Sen. Obama has committed more than twice the combined sum spent for Hispanic outreach by President George W. Bush and Democratic challenger John Kerry during the 2004 campaign.
"The Hispanic vote is critical. That's why both candidates are working fervently to win a good margin from our community," said Albuquerque resident Edward L. Romero, who served as U.S. ambassador to Spain from 1998-2001. Previously, he was founder and owner of Advanced Sciences Inc., and one of this nation's most successful Hispanic businessmen.
Appeals to U.S. Hispanics increasingly are crafted with precision. "Values trump issues," said Antonio Gonzalez, president of the Southwest Voter Registration and Education Project. "Basically, you have to make your case on the core issues with a values-based message. Voters want to know that a candidate has their same internal compass."
Early advertising by Sen. McCain aims directly at traditional Hispanic values. John McCain "shares our conservative values and faith in God," a surrogate for Sen. McCain intones in Spanish for a radio ad recently referred to by The New York Times. He "knows that family is the most important thing we have and that we value hard work," Frank Gamboa says in the ad. Mr. Gamboa was Sen. McCain's roommate at the U.S. Naval Academy.
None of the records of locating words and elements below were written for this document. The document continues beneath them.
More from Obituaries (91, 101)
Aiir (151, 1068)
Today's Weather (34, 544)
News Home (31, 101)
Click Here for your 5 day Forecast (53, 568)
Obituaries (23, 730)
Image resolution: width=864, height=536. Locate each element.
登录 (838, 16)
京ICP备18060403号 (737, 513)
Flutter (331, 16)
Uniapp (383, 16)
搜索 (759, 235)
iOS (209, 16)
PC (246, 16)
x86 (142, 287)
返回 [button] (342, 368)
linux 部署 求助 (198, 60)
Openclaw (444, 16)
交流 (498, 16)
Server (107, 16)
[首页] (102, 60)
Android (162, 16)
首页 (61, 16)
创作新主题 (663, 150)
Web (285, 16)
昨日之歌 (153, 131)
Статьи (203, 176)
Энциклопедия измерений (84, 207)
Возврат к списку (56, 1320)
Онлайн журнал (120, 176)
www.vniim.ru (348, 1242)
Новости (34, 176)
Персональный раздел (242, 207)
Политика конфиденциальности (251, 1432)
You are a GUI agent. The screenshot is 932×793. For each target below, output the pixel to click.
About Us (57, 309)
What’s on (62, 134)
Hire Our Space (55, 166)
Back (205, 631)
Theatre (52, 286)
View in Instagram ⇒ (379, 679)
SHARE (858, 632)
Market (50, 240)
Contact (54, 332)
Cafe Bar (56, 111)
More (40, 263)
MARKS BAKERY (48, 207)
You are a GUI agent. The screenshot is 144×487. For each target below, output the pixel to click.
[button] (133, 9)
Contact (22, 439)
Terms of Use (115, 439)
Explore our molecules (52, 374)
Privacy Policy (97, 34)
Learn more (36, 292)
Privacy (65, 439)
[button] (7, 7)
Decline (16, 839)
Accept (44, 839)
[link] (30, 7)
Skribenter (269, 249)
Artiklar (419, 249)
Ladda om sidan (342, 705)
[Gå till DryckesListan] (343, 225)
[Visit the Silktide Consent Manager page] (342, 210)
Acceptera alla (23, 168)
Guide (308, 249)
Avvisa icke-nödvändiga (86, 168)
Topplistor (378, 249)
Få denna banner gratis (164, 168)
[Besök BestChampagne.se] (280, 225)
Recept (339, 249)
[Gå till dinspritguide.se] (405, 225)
The ad is certain to score for Sen. McCain as a "values-based message" but there is evidence that the Republican nominee will need much more with a Hispanic electorate that is increasingly well-informed and opinionated on the issues driving the presidential campaign. Many U.S. Hispanics who vote do not subscribe to Spanish-language media.
Obama Leads In Polls
On the issues, Sen. Obama has a substantial lead among Hispanics over Sen. McCain. Education, the cost of living, jobs, and health care ranked as the most important issues among Hispanics in a June-July survey by the Pew Hispanic Center. Crime, the war in Iraq, and immigration followed in importance as presidential campaign issues. The Pew survey showed Hispanics favoring Sen. Obama over Sen. McCain by a three-to-one ratio on education, jobs, health care, the cost of living, and immigration and about two-to-one on Iraq and crime. Overall, the Pew survey showed Sen. Obama leading Sen. McCain 66 percent to 23 percent among Hispanics. A recent New York Times/CBS News poll of Hispanics showed Sen. Obama ahead 62 percent to 23 percent.